┌──
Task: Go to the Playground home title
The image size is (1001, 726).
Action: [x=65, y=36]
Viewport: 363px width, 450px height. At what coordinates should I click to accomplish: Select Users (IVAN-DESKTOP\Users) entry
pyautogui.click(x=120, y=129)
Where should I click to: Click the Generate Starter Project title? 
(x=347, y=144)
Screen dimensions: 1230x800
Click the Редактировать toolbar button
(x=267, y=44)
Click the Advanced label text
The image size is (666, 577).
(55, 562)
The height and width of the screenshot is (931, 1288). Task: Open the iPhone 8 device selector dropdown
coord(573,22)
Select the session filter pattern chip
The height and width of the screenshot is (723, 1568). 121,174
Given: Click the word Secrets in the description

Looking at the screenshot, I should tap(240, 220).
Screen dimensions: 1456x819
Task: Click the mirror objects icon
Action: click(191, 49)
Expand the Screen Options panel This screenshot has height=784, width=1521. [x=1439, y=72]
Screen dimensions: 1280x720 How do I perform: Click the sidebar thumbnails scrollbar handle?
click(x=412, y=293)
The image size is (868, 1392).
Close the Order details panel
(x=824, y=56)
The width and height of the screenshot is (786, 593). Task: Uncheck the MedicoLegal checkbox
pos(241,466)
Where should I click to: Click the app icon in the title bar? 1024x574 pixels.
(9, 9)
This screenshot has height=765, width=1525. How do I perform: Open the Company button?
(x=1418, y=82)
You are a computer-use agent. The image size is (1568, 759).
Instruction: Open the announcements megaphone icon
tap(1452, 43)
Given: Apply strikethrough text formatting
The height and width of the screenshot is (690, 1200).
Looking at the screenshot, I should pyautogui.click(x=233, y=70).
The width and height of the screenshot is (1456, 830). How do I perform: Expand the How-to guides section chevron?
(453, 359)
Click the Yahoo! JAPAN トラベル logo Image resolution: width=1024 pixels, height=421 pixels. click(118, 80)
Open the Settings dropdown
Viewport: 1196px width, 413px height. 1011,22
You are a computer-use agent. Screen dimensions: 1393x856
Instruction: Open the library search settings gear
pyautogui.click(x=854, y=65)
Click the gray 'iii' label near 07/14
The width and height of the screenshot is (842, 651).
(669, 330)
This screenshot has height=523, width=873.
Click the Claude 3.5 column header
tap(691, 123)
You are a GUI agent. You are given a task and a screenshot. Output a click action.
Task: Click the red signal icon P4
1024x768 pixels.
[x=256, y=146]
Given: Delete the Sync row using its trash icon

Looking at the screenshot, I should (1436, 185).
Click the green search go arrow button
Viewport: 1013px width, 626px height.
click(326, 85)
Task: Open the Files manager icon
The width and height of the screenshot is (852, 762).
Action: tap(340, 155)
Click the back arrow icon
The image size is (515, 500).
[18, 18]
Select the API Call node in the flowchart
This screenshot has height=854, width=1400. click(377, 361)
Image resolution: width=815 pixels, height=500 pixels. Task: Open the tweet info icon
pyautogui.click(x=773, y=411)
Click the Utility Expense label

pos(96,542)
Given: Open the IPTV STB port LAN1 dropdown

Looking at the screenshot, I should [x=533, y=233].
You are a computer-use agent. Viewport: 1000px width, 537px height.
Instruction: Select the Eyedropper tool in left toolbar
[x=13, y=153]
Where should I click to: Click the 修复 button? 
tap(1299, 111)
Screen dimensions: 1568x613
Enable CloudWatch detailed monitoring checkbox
└──
- What to work on
Can you express the part of the listing that begins at the line containing "This screenshot has height=523, width=873." and stops after the line containing "Looking at the screenshot, I should (1436, 185)." as a Markdown table? Use the columns Row and Line, give only those lines, and leave out blank ones.

- Task answer
| Row | Line |
|---|---|
| 1 | This screenshot has height=523, width=873. |
| 2 | Click the Claude 3.5 column header |
| 3 | tap(691, 123) |
| 4 | You are a GUI agent. You are given a task and a screenshot. Output a click action. |
| 5 | Task: Click the red signal icon P4 |
| 6 | 1024x768 pixels. |
| 7 | [x=256, y=146] |
| 8 | Given: Delete the Sync row using its trash icon |
| 9 | Looking at the screenshot, I should (1436, 185). |